Extract:
☆ ☆ ☆ ☆ ☆

Results may differ between CPU and GPU trained
networks for the same seed value. Also note that
operations on a GPU are not fully determinstic, so
training or applying a neural network twice with the
same seed value will not produce identical results.
(default: None)
-j PARALLELISM, --parallelism PARALLELISM
Number of processes to use for parallelising calls to
the DinfModel's generator_func and target_func. If not
specified, all CPU cores will be used. The number of
cores used for CPU-based neural networks is not set
with this parameter---instead use the`taskset`
command. See https://github.com/google/jax/issues/1539
(default: None)
training arguments:
-r TRAINING_REPLICATES, --training-replicates TRAINING_REPLICATES
Size of the dataset used to train the discriminator.
(default: 1000)
-R TEST_REPLICATES, --test-replicates TEST_REPLICATES
Size of the test dataset used to evaluate the
discriminator after each training epoch. (default:
1000)
-e EPOCHS, --epochs EPOCHS
Number of full passes over the training dataset when
training the discriminator. (default: 1)

☆ ☆ ☆ ☆ ☆

Dataset content:
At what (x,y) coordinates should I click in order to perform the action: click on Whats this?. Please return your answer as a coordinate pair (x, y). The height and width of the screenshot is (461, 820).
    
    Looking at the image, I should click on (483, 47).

☆ ☆ ☆ ☆ ☆

Given instruction:
Can you extract the entire command-line help text above, word for word and with its original spelling and line breaks intact?

Final result:
Results may differ between CPU and GPU trained
networks for the same seed value. Also note that
operations on a GPU are not fully determinstic, so
training or applying a neural network twice with the
same seed value will not produce identical results.
(default: None)
-j PARALLELISM, --parallelism PARALLELISM
Number of processes to use for parallelising calls to
the DinfModel's generator_func and target_func. If not
specified, all CPU cores will be used. The number of
cores used for CPU-based neural networks is not set
with this parameter---instead use the`taskset`
command. See https://github.com/google/jax/issues/1539
(default: None)
training arguments:
-r TRAINING_REPLICATES, --training-replicates TRAINING_REPLICATES
Size of the dataset used to train the discriminator.
(default: 1000)
-R TEST_REPLICATES, --test-replicates TEST_REPLICATES
Size of the test dataset used to evaluate the
discriminator after each training epoch. (default:
1000)
-e EPOCHS, --epochs EPOCHS
Number of full passes over the training dataset when
training the discriminator. (default: 1)